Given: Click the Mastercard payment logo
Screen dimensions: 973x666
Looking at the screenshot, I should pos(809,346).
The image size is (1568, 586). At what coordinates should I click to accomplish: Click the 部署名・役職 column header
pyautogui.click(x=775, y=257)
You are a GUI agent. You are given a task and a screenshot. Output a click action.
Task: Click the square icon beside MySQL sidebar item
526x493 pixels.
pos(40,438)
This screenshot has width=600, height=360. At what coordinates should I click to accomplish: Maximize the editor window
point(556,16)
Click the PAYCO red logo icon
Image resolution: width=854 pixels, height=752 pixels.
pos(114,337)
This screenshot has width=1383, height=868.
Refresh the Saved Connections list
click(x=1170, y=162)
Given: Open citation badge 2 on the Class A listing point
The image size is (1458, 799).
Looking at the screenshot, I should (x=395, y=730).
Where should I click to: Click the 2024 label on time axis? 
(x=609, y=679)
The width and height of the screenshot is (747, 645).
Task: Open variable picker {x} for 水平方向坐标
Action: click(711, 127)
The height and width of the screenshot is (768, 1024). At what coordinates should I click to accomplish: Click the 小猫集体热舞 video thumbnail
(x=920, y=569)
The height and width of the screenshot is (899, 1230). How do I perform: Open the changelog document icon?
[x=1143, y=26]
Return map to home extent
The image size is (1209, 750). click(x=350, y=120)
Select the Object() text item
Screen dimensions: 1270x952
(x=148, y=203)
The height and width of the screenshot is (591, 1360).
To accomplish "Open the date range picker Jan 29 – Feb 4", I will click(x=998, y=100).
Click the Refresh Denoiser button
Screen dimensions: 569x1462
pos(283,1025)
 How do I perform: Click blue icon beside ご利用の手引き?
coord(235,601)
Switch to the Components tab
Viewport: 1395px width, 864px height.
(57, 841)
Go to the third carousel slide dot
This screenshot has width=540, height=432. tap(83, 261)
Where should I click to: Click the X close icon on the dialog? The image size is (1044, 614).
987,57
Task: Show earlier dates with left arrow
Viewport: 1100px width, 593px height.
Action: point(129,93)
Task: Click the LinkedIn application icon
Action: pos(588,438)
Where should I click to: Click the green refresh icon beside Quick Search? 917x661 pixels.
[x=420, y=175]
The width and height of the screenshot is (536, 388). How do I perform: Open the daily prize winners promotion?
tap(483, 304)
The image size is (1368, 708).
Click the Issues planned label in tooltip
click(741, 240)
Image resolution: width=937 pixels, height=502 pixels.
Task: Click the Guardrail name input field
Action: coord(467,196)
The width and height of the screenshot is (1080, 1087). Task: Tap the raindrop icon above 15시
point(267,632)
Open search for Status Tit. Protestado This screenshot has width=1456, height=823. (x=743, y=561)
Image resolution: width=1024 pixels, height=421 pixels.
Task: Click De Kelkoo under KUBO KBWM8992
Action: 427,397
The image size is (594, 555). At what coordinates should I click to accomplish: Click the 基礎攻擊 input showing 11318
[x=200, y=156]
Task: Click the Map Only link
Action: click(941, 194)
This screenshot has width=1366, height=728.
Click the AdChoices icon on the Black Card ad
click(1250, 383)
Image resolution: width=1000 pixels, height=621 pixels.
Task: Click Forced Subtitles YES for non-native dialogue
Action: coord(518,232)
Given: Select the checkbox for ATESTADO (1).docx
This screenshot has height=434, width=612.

* * * * * * *

* [Requirement]:
Word for word, write out every entry shown above.

* [Exercise solution]:
Given: Click the Mastercard payment logo
Screen dimensions: 973x666
Looking at the screenshot, I should pos(809,346).
The image size is (1568, 586). At what coordinates should I click to accomplish: Click the 部署名・役職 column header
pyautogui.click(x=775, y=257)
You are a GUI agent. You are given a task and a screenshot. Output a click action.
Task: Click the square icon beside MySQL sidebar item
526x493 pixels.
pos(40,438)
This screenshot has width=600, height=360. At what coordinates should I click to accomplish: Maximize the editor window
point(556,16)
Click the PAYCO red logo icon
Image resolution: width=854 pixels, height=752 pixels.
pos(114,337)
This screenshot has width=1383, height=868.
Refresh the Saved Connections list
click(x=1170, y=162)
Given: Open citation badge 2 on the Class A listing point
The image size is (1458, 799).
Looking at the screenshot, I should (x=395, y=730).
Where should I click to: Click the 2024 label on time axis? 
(x=609, y=679)
The width and height of the screenshot is (747, 645).
Task: Open variable picker {x} for 水平方向坐标
Action: click(711, 127)
The height and width of the screenshot is (768, 1024). At what coordinates should I click to accomplish: Click the 小猫集体热舞 video thumbnail
(x=920, y=569)
The height and width of the screenshot is (899, 1230). How do I perform: Open the changelog document icon?
[x=1143, y=26]
Return map to home extent
The image size is (1209, 750). click(x=350, y=120)
Select the Object() text item
Screen dimensions: 1270x952
(x=148, y=203)
The height and width of the screenshot is (591, 1360).
To accomplish "Open the date range picker Jan 29 – Feb 4", I will click(x=998, y=100).
Click the Refresh Denoiser button
Screen dimensions: 569x1462
pos(283,1025)
 How do I perform: Click blue icon beside ご利用の手引き?
coord(235,601)
Switch to the Components tab
Viewport: 1395px width, 864px height.
(57, 841)
Go to the third carousel slide dot
This screenshot has width=540, height=432. tap(83, 261)
Where should I click to: Click the X close icon on the dialog? The image size is (1044, 614).
987,57
Task: Show earlier dates with left arrow
Viewport: 1100px width, 593px height.
Action: point(129,93)
Task: Click the LinkedIn application icon
Action: pos(588,438)
Where should I click to: Click the green refresh icon beside Quick Search? 917x661 pixels.
[x=420, y=175]
The width and height of the screenshot is (536, 388). How do I perform: Open the daily prize winners promotion?
tap(483, 304)
The image size is (1368, 708).
Click the Issues planned label in tooltip
click(741, 240)
Image resolution: width=937 pixels, height=502 pixels.
Task: Click the Guardrail name input field
Action: coord(467,196)
The width and height of the screenshot is (1080, 1087). Task: Tap the raindrop icon above 15시
point(267,632)
Open search for Status Tit. Protestado This screenshot has width=1456, height=823. (x=743, y=561)
Image resolution: width=1024 pixels, height=421 pixels.
Task: Click De Kelkoo under KUBO KBWM8992
Action: 427,397
The image size is (594, 555). At what coordinates should I click to accomplish: Click the 基礎攻擊 input showing 11318
[x=200, y=156]
Task: Click the Map Only link
Action: click(941, 194)
This screenshot has width=1366, height=728.
Click the AdChoices icon on the Black Card ad
click(1250, 383)
Image resolution: width=1000 pixels, height=621 pixels.
Task: Click Forced Subtitles YES for non-native dialogue
Action: coord(518,232)
Given: Select the checkbox for ATESTADO (1).docx
This screenshot has height=434, width=612.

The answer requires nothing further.